ATProto Identity Control: Your PDS Operator Holds the Keys to Your Digital Life

Who actually owns your ATProto identity? According to a deep dive published March 1 by Kevin Åberg Kultalahti, the answer is probably not you. Your Personal Data Server (PDS) operator holds both your signing key and rotation key, giving them the power to post, like, follow, and even lock you out of your identity across every application built on the protocol.

Kultalahti, a community builder and co-founder of Svelte Society, details that the PDS signs every commit to your repository, whether it is a post on Bluesky, a commit on Tangled, or writing on Leaflet. The signatures are cryptographically valid, meaning a compromised operator can impersonate users indistinguishably across all ATProto apps.

Single key, multi-app risk

Unlike a traditional platform where a database admin's reach is limited to that service, ATProto's design means one PDS operator controls a user's entire digital footprint across the ecosystem. Kultalahti warns that if a popular third-party PDS host signs up thousands of developers, the operator could post inflammatory content, push malicious commits to repositories, or publish fake blog posts. All of it would appear legitimate on the network.
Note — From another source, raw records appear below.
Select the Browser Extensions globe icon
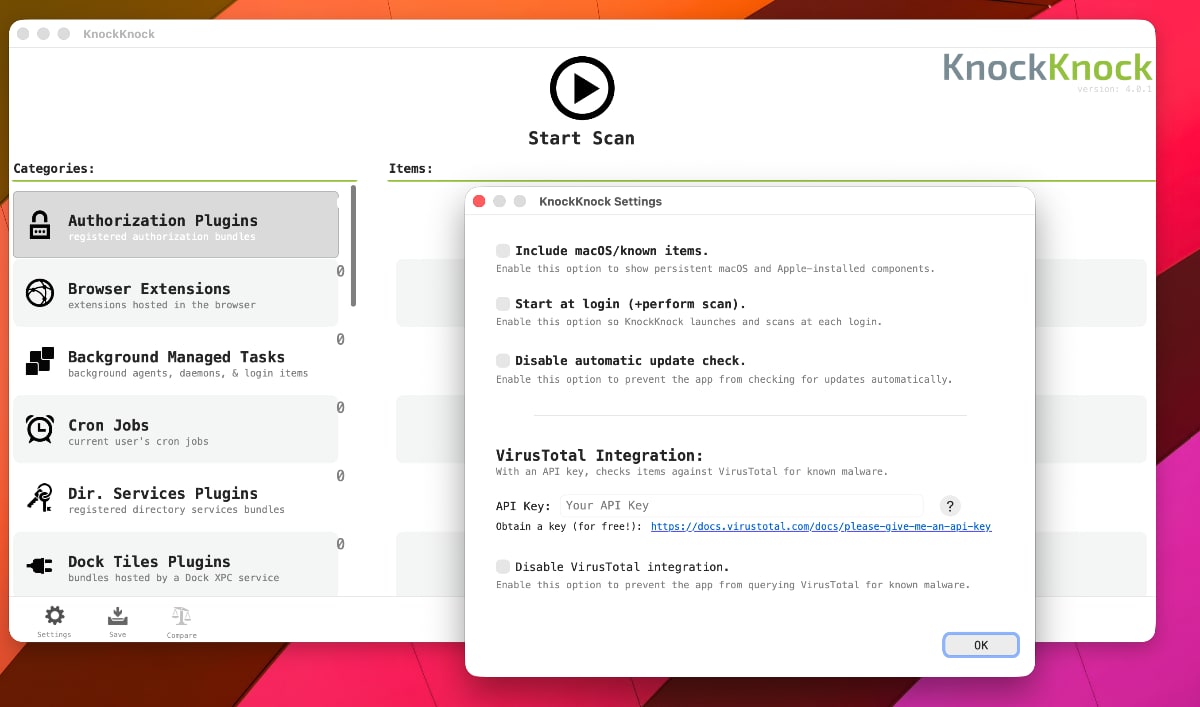click(39, 293)
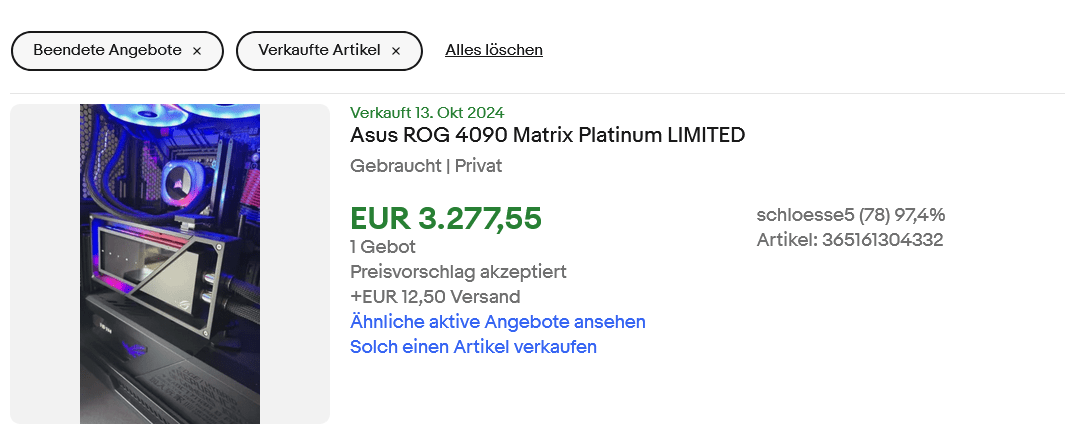The width and height of the screenshot is (1065, 431).
Task: Click the Preisvorschlag akzeptiert text
Action: click(459, 272)
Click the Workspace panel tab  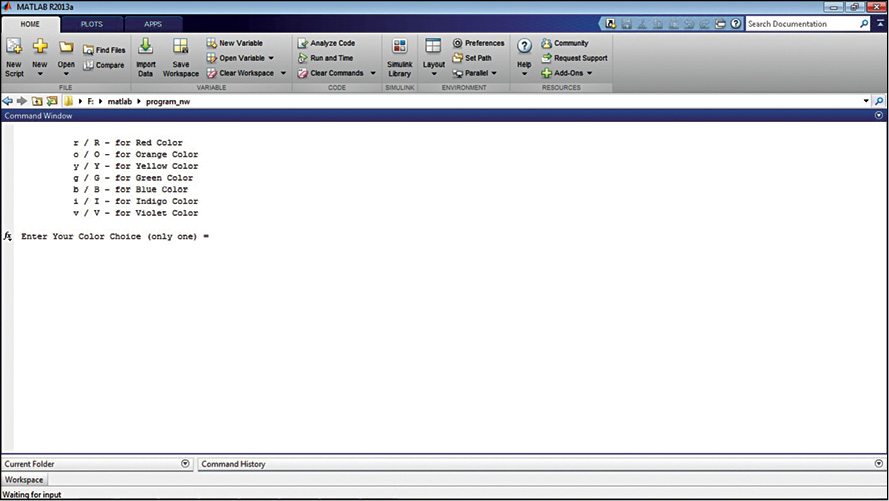(23, 480)
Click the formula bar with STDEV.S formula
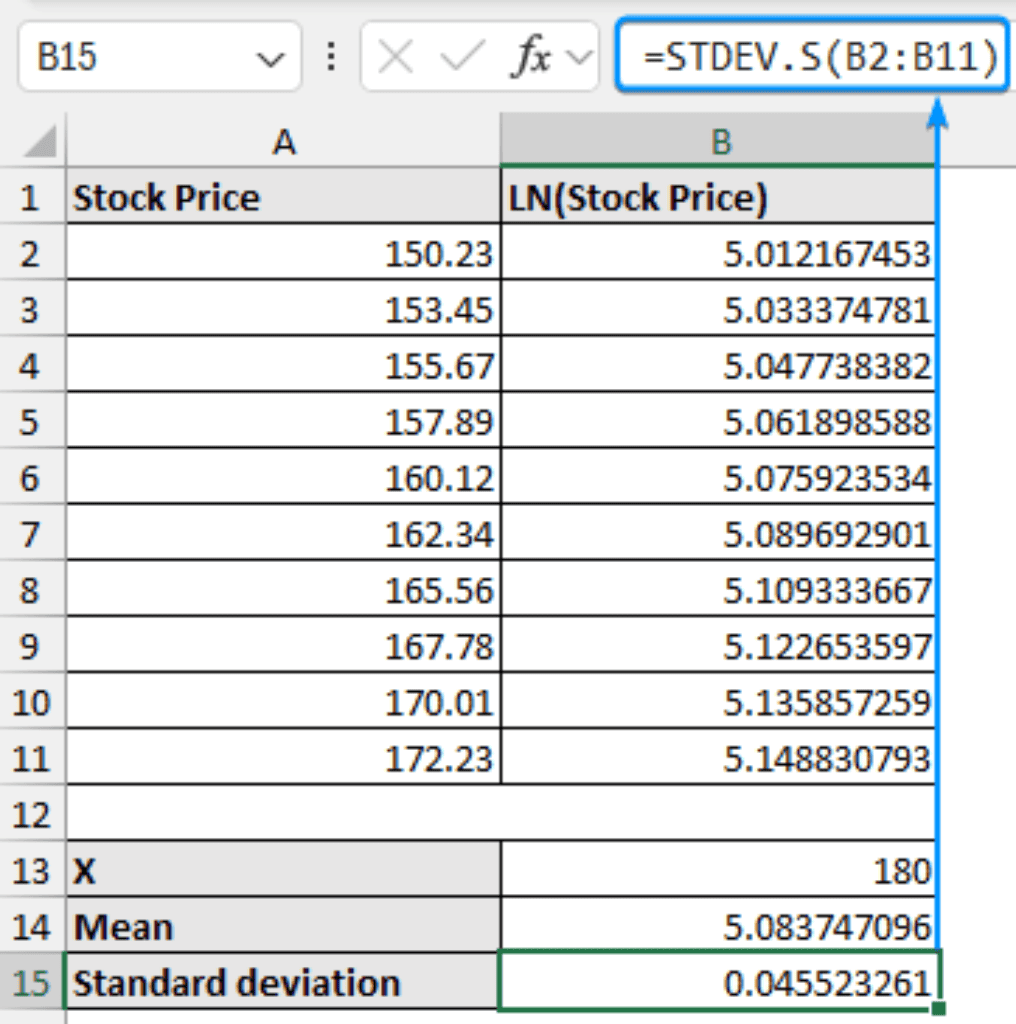Screen dimensions: 1016x1024 pyautogui.click(x=812, y=58)
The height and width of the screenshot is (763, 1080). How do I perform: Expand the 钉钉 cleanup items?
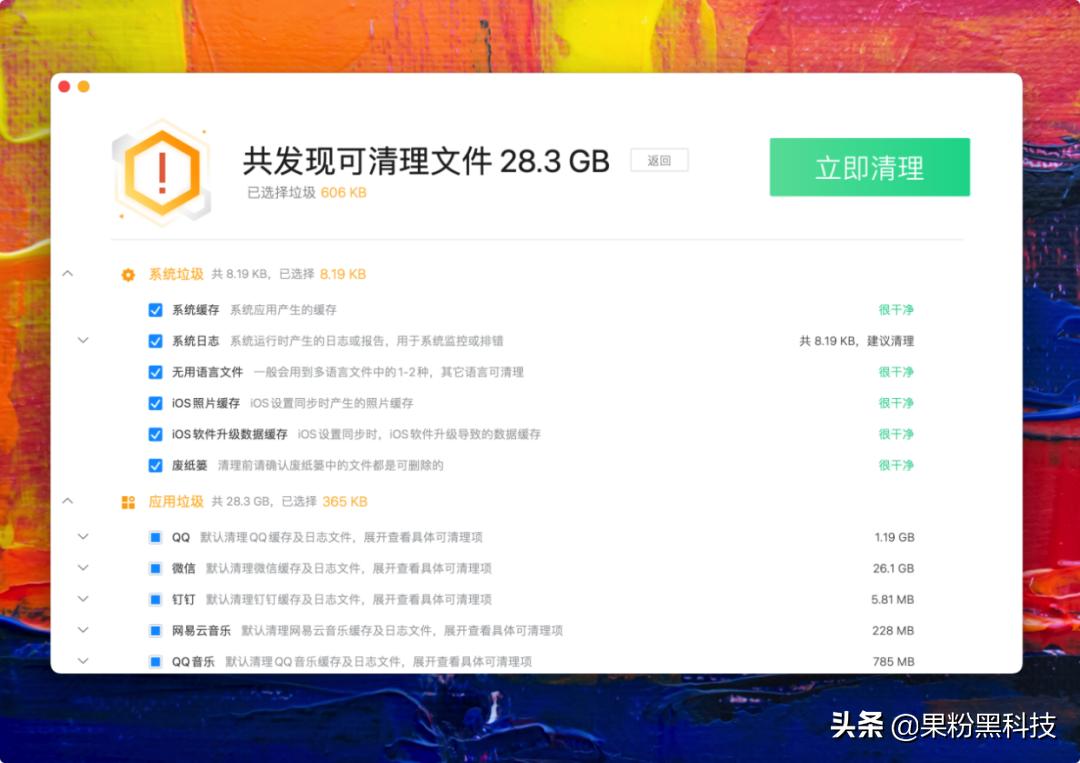pyautogui.click(x=83, y=599)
• The PDS holds the signing key for every post, like, and follow an account makes.
• The rotation key lets the operator change signing keys or reassign the DID to a new PDS, effectively taking full identity control.
• Compromising a single PDS gives attackers or rogue employees the ability to act as every user hosted on it across all ATProto applications.
• Users banned by their PDS operator lose access to their identity across the entire ecosystem, not just one app.
• The data itself is public, but the keys allow creation of new, verified activity and lock users out.

Default security gap

ATProto offers a workaround: users can enroll a self-controlled rotation key with higher priority than the PDS key. This prevents the operator from locking them out while still allowing the PDS to sign activity. However, Kultalahti notes this is not the default, so most users never set it up. He argues that backup rotation key enrollment should be part of the standard account creation flow, built into clients rather than hidden in APIs. Users should also have tools to audit what their PDS has signed on their behalf. The protocol's documentation, he says, must clearly explain these trade-offs because the current system asks users to trust their PDS operator with a level of control that surpasses even centralized platforms. Without changes, the promise of decentralization stops at the architectural layer, while the key management layer remains deeply centralized.